Rows for finding displayed items:
** BEGIN **

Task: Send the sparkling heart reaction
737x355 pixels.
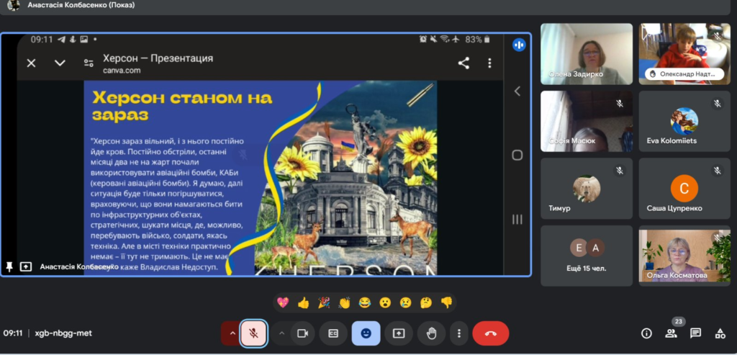Action: [283, 302]
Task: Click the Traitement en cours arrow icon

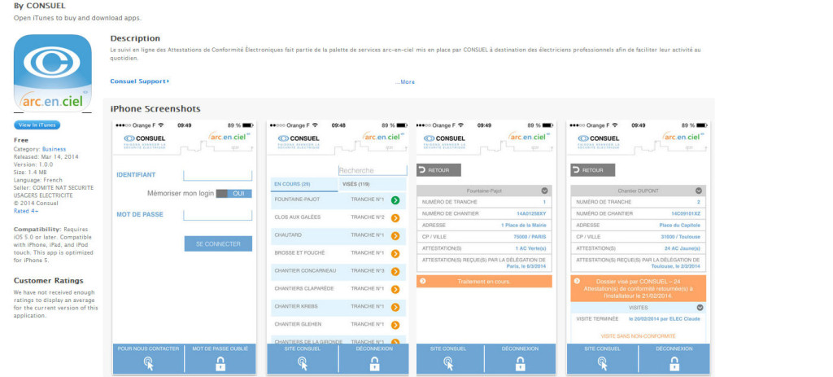Action: (423, 281)
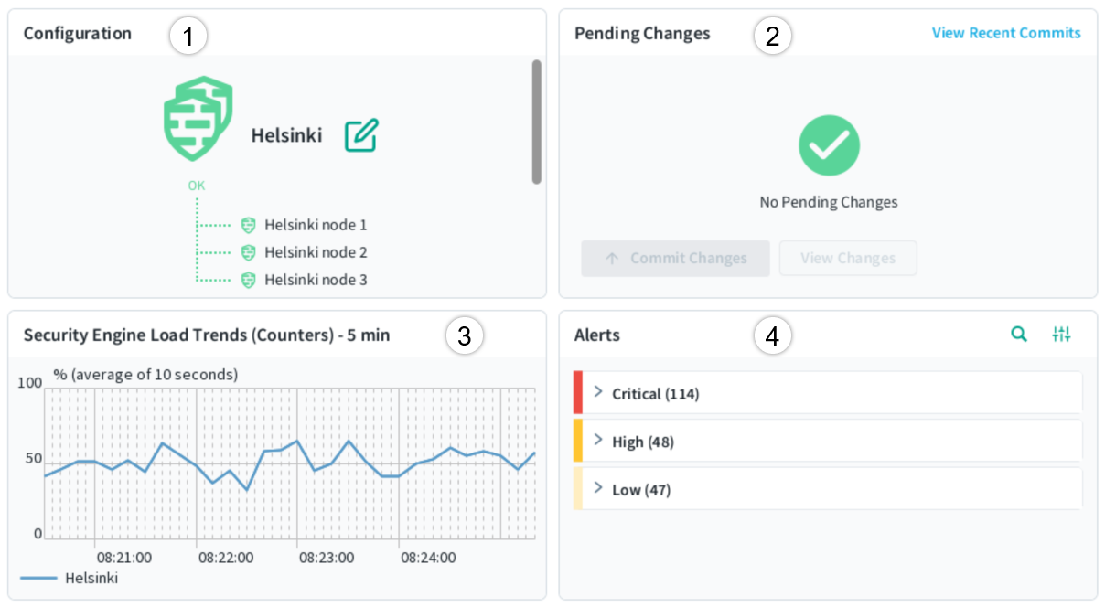Open the Alerts filter settings icon
The image size is (1105, 607).
[1061, 335]
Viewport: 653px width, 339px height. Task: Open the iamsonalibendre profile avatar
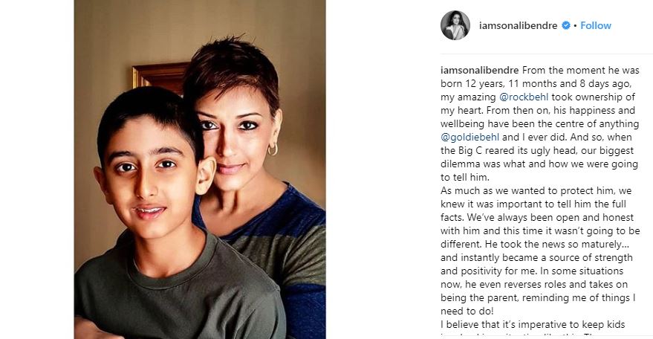455,25
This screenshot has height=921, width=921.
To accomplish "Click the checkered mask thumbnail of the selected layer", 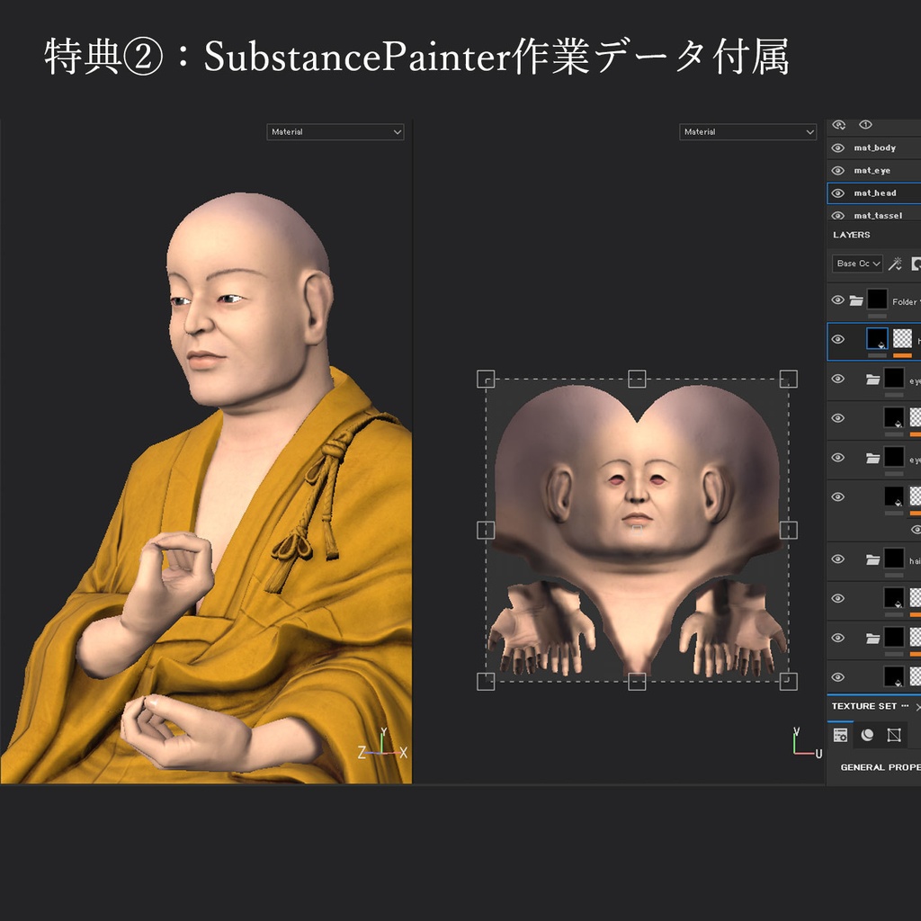I will click(903, 340).
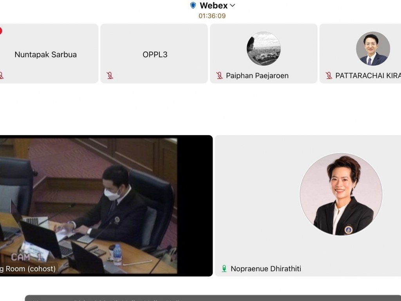Viewport: 401px width, 301px height.
Task: Open the OPPL3 participant tile
Action: [155, 54]
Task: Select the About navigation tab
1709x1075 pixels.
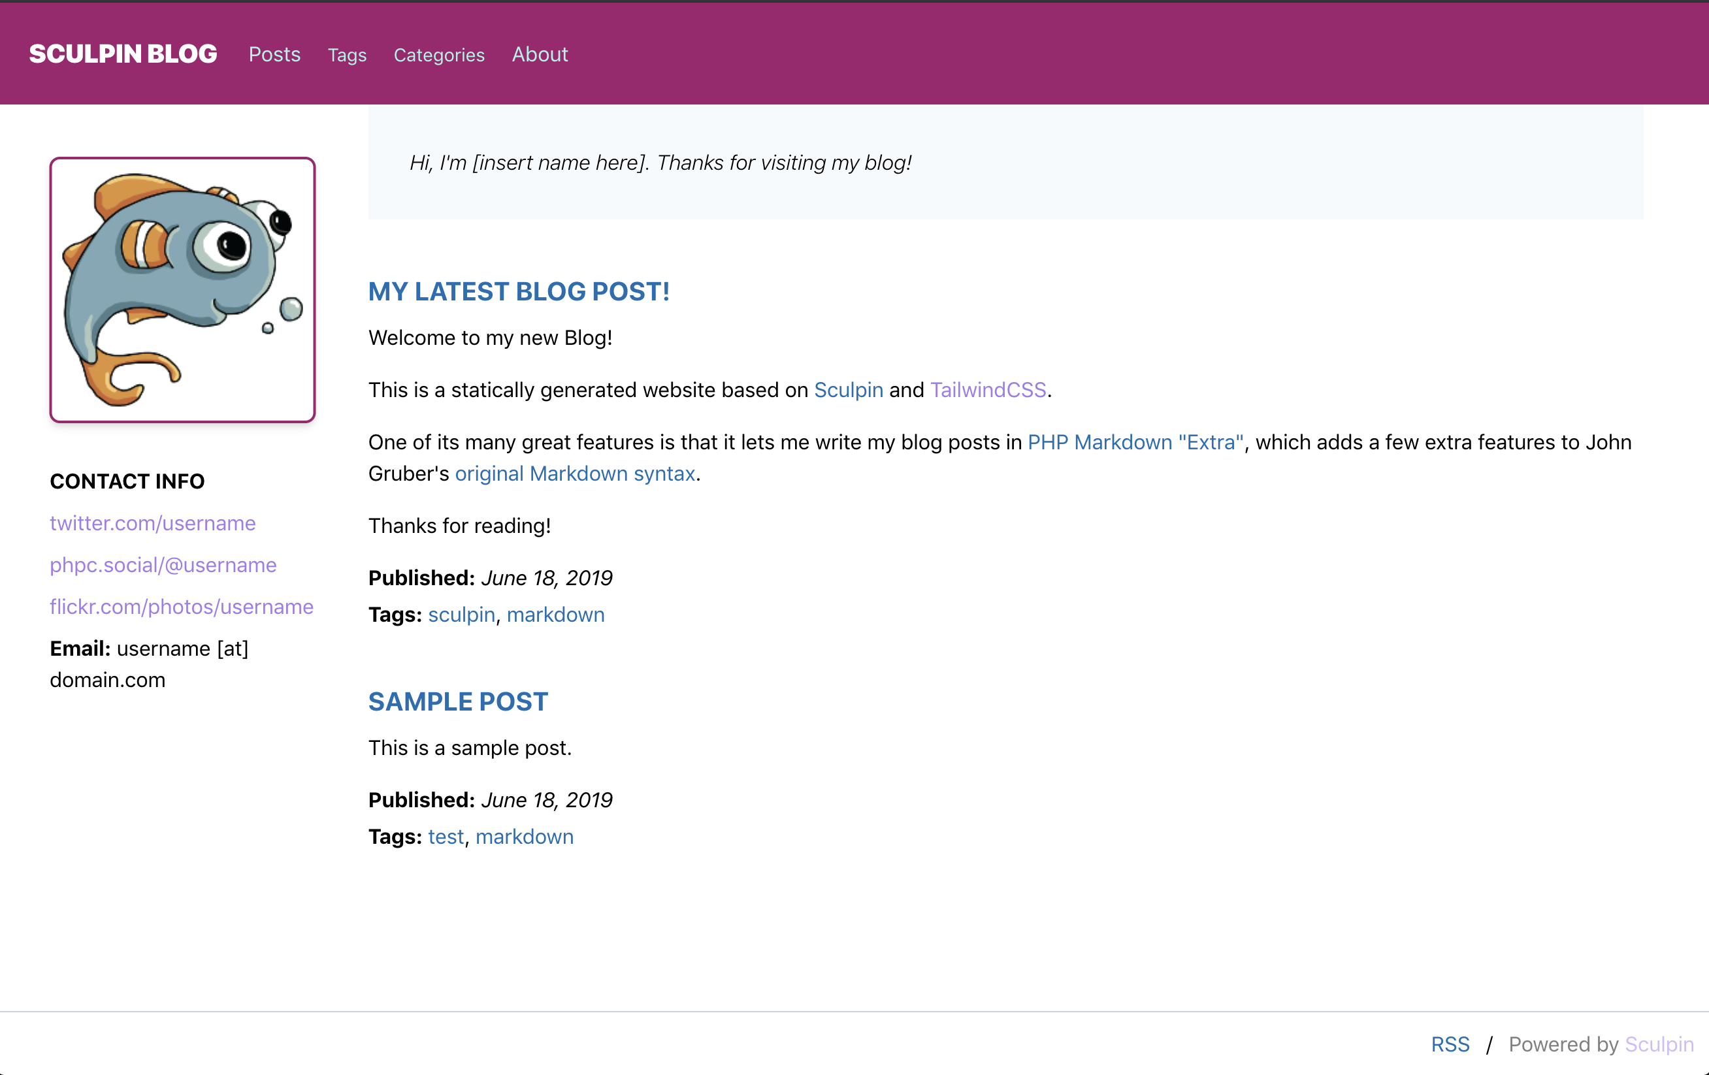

** END **

§ Instructions to follow
Update the rows from the start of the rows up to and including the line with "[1061, 335]", replacing "sparkling heart" with "glowing heart" and leaving everything else unchanged. Leave the pictures out of your answer.

§ The solution
Task: Send the glowing heart reaction
737x355 pixels.
Action: [283, 302]
Task: Click the Traitement en cours arrow icon

Action: (423, 281)
Open the Alerts filter settings icon
The image size is (1105, 607).
[1061, 335]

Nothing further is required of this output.